La directrice, dont Gaston ignorait encore le nom, appelait un par un les nouveaux élèves selon une liste monotone pour qu’ils rejoignent leur classe respective. Une sueur froide mouilla le vieux polo rayé du retardataire. Et si on l’avait déjà appelé ? Tu t’imagines lecteur ! S’il avait manqué son tour !? Il sentit son cœur se serrer et se recroqueviller tout au fond de sa poitrine pendant le reste de la petite cérémonie. Puis, il observa un peu le grisâtre décor autour de lui : la cour bétonnée grise, le vieil arbre solitaire gris, les murs gris, les cartables gris… Et seule sa chevelure de feu contrastait avec le décor.
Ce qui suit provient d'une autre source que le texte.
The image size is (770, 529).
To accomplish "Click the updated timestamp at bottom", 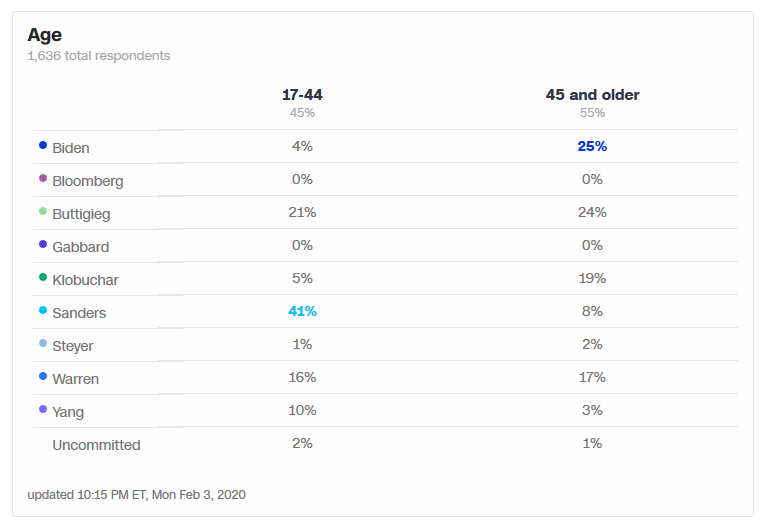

La directrice reprit son souffle et se lança dans l’appel de la dernière classe : la sixième six. Madame Pendrag,- c’était, curieux lecteur, le nom de la directrice, - était une petite femme reblochon chez qui tout était rond, du visage au bedon en passant par les lunettes… Tout était rond. Même sa voix semblait enrober ses paroles de miel.

— Sixième six, présentez-vous Cilia Alissa… Octave Bellamy… Kassandre Dague… Elouen Elouaine…

Un à un, les jeunes élèves se détachaient du groupe pour se ranger derrière les professeurs. Les trois jeunes filles piaffèrent de bonheur en comprenant qu’elles allaient être dans la même classe. Tout comme Octave qui retrouva bientôt Noé, Noa et Jason. Noé, un jeune garçon brun à la silhouette mince, s’avança, sûr de lui en décochant un sourire qui se voulait ravageur à Mademoiselle Dulac et qui se termina en éclat de rire. Il faut dire lecteur que Mademoiselle Dulac, professeur de français, était bien plus douce et belle que Madame Tintagel. Elle ne baissa cependant pas ses grands yeux verts sur Noé qui continua son chemin la tête haute et l’air de vouloir faire une bêtise au coin des yeux. Enfin ce fut le tour de Gaston.

— Gaston Galaad ! s’exclama la voix pâtissière de la directrice.

Le petit cœur de Gaston reprit toute sa place dans sa poitrine. Ouf ! Il n’avait pas raté l’appel ! Mais alors même qu’il se réjouissait, soulagé, et qu’il s’apprêtait à faire un pas, quelque chose retint son pied et – lecteur, tu ne le croiras pas – il s’étala par terre de tout son long, devant tout le monde : la directrice, la vielle Tinta, la belle Dulac et tous les élèves de sixième. Et la cour entière sembla être secouée d’un rire moqueur. Il se retourna et comprit en voyant les trois brutus de l’année dernière qu’il avait été victime d’un croche-patte.

Ils étaient trois, trois inséparables crétins. Le chef de bande, c’était Kilian Mordred, un triste sire plutôt petit, mais toujours habillé à la dernière mode, car son père dirigeait la plus grosse entreprise de Mauriette-en-bourg, compagnie Mordred et Fils, qui avait acheté et vendu presque toute la ville. Kilian, n’ayant pas les muscles pour embêter le monde, soufflait de méchantes idées à Grégorio et Léo, deux grands gaillards assez idiots. Tous les trois avaient trouvé très amusant de poursuivre Gaston l’année dernière et de devenir son pire cauchemar. Comme si l’école n’était déjà pas assez dure comme ça ! Les retrouver dans sa classe alors qu’il y avait cinq autres possibilités, c’était vraiment trop injuste. Gaston serra les dents et les doigts en se relevant, le pantalon troué, la main écorchée et l’honneur froissé, brûlé et jeté aux corbeaux. Sous les derniers éclats de rire, il rejoignit la tête basse le rang où il se sentait pour l’instant bien seul.

Malgré cet évènement pour le moins apocalyptique, l’appel continua comme si de rien n’était. Madame Pendrag appela Kilian, Gégorio et Léo, ainsi que Valériane Perceville, une grande fille très mince aux cheveux si blonds qu’ils paraissaient être de neige, Ninon Andelberg et bien d’autres encore.

Toute la classe suivit alors Monsieur Mirabel, un jeune et jovial professeur d’histoire. Au moins, il n’avait pas Tintagel comme professeur principal et ça c’était déjà une belle victoire.